Se trata de crear conciencia sobre sucesos que están sobre el tapete, y representan riesgos con enorme carga de peligrosidad, y que manipulados y proyectados a partir de intereses mezquinos y prepotentes pueden confundir el entendimiento de no pocas personas.
El pretexto para agredir a Teherán sería poner coto a sus planes para el uso pacífico de la energía atómica, lo cual supondría alargar la vida útil de sus yacimientos de petróleo al acceder a una poderosa fuente de energía.
Sin embargo, en la trastienda se guardan celosamente las verdaderas causas de la hostilidad, cuyo propósito es evitar a toda costa la conversión de Irán en país de mayor influencia, justo en el escenario geoestratégico donde Washington intenta aposentarse de manera firme con sus invasiones a Afganistán en Iraq.
Mientras, para el sionismo, liquidar a la Revolución Islámica supondría eliminar al oponente que considera fuerte, no solo porque posea potentes fuerzas armadas, sino porque constituye referente de lucha y enfrentamiento radical al injerencismo y el belicismo con el que Tel Aviv se ha acostumbrado a actuar en todo el Medio Oriente frente a sus vecinos árabes.

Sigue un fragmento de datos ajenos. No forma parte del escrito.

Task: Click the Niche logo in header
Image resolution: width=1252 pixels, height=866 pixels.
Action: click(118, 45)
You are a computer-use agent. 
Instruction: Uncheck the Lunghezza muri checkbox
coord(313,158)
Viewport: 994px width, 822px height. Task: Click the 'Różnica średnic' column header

De manera que el asunto radica esencialmente en sepultar un ejemplo y a la vez coartar al opositor firme y con desarrollo general, el cual va constituyendo sólido referente de resistencia en esta zona geográfica, vital para los intereses del imperio y su más estrecho aliado.

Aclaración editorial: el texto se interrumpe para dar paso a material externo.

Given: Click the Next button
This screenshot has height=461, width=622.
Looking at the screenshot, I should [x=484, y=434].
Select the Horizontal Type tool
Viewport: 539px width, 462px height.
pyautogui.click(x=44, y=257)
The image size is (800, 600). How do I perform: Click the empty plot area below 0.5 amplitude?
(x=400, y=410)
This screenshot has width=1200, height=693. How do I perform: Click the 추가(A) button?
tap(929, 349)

En los cálculos de los círculos reaccionarios involucrados en la crisis parecería que solo prima la visión de que el oponente es simple blanco a golpear sin mayores consecuencias.

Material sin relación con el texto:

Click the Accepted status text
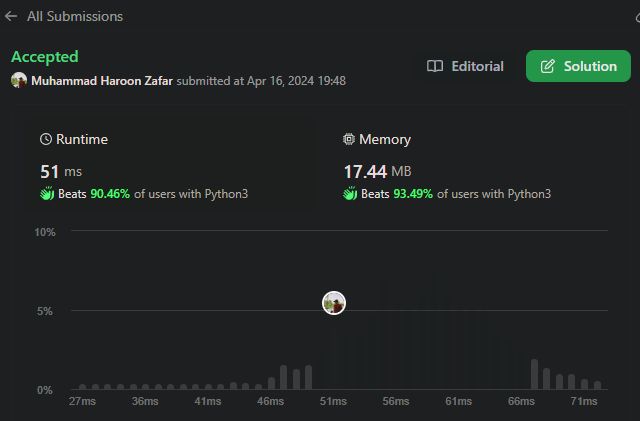 point(44,57)
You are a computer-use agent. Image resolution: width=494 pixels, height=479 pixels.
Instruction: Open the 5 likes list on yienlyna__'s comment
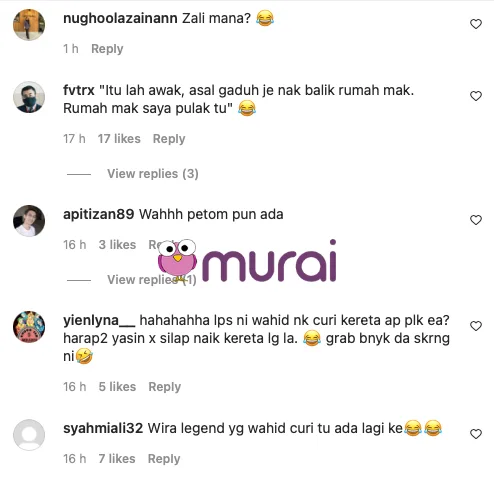(x=117, y=387)
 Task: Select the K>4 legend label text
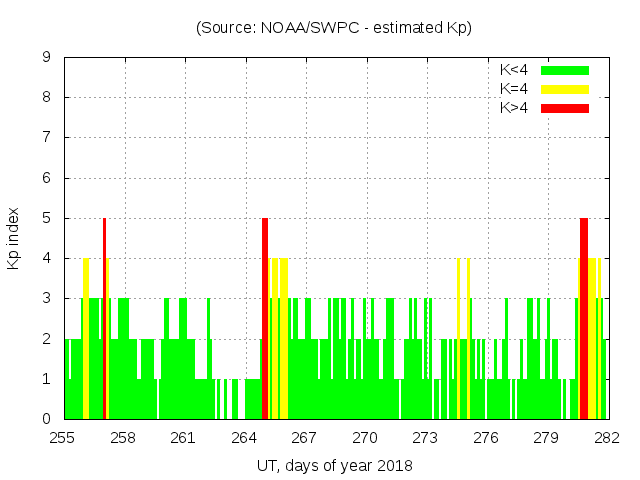(514, 108)
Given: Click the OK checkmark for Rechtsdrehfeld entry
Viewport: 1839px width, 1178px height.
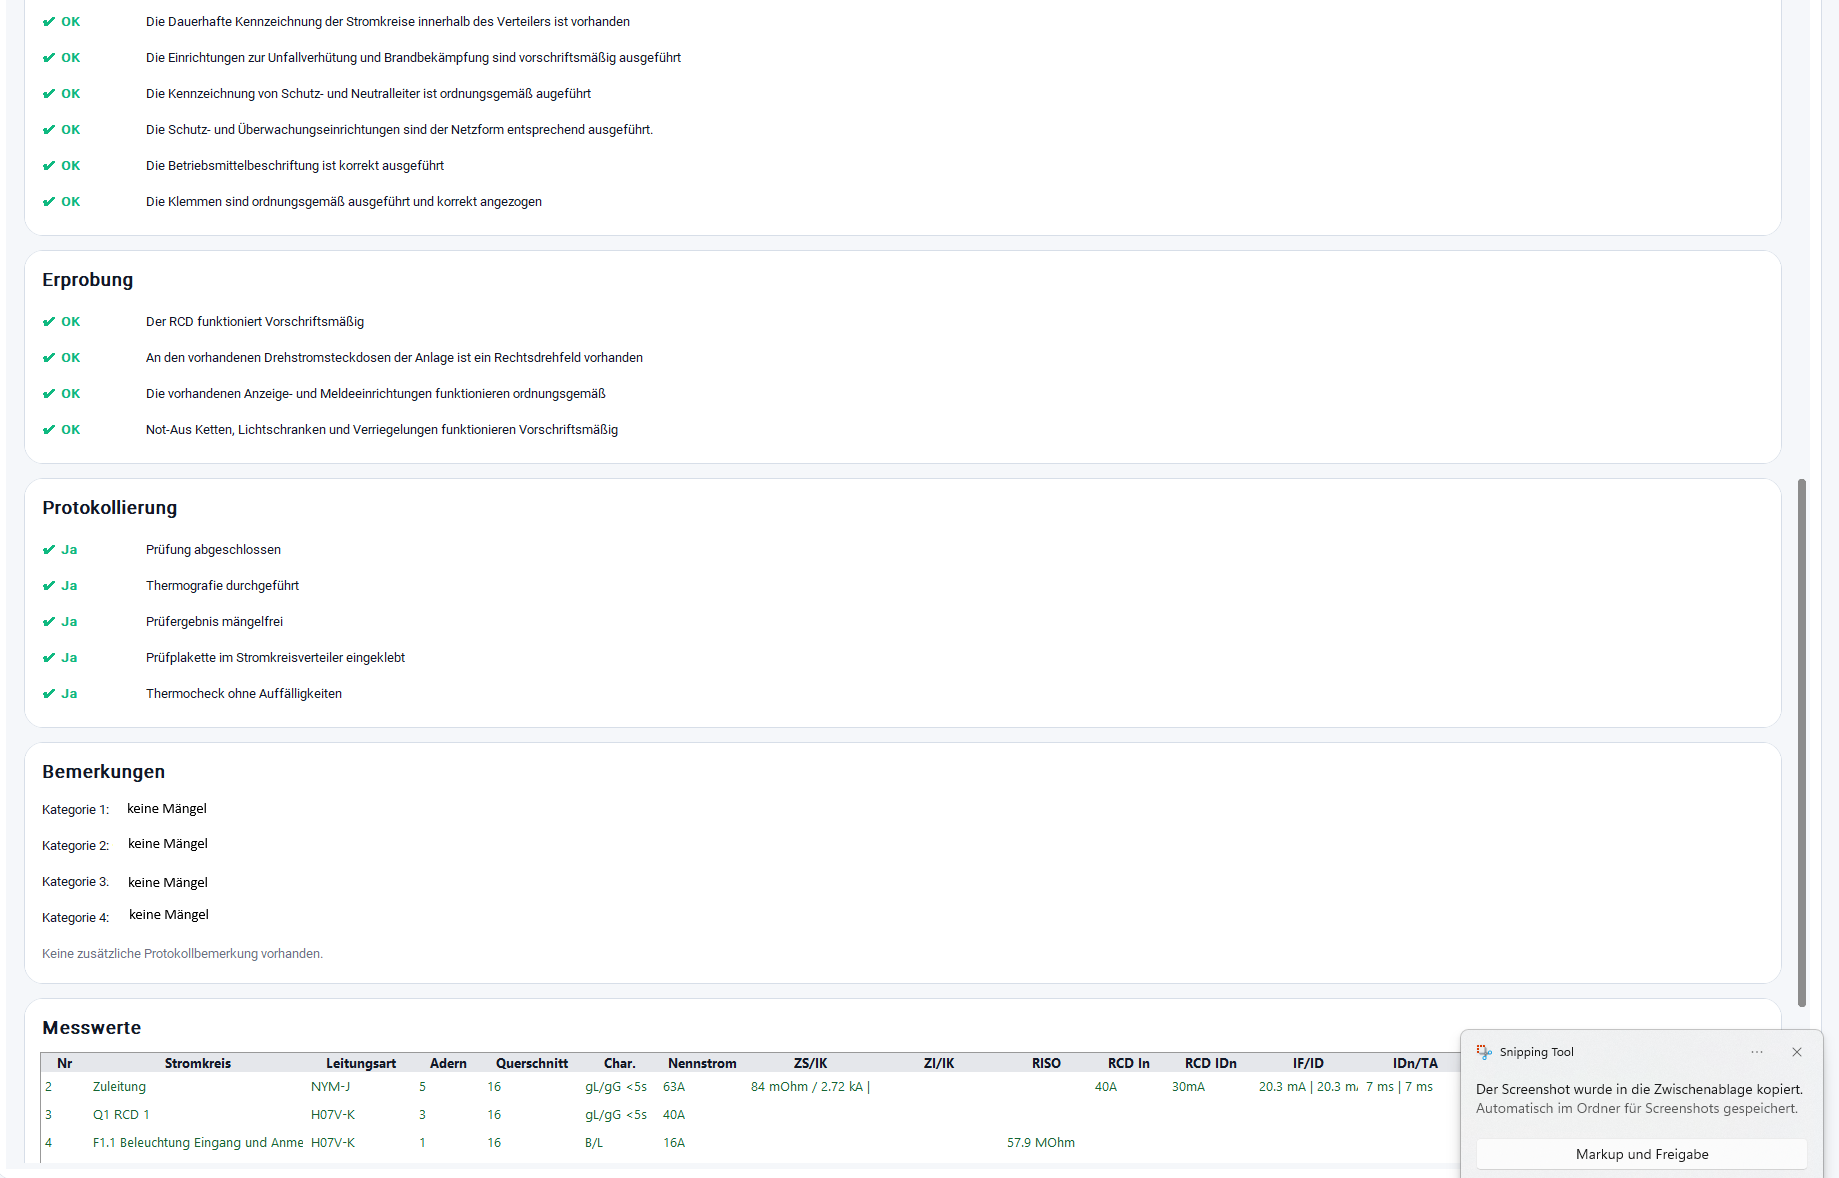Looking at the screenshot, I should click(x=49, y=358).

Existe el muy cuestionable mandato del selecto y antidemocrático Consejo de Seguridad de la ONU para, en nombre del pretendido control a los programas pacíficos de Irán en materia atómica, detener e inspeccionar los buques mercantes de esa nación, tarea delegada nada menos que a los Estados Unidos con el apoyo de Israel, país que, paradójicamente, ha sido objeto de innumerables reclamos de Naciones Unidas, los cuales se ha dignado escuchar.
Teherán ha dicho que la materialización de un acto de esa naturaleza no pasará impune, y los agresores serán repelidos debidamente.
En consecuencia, en las manos de la Casa Blanca radica la alternativa de incendiar o no los polvorines. Valdría la pena que Barack Obama reflexionara en torno a qué decisión poner en curso, porque sobre la cuerda no está solo la guerra local o el titulado “conflicto de baja intensidad”. Las llamas esta vez podrían resultar definitivas y definitorias para el mundo.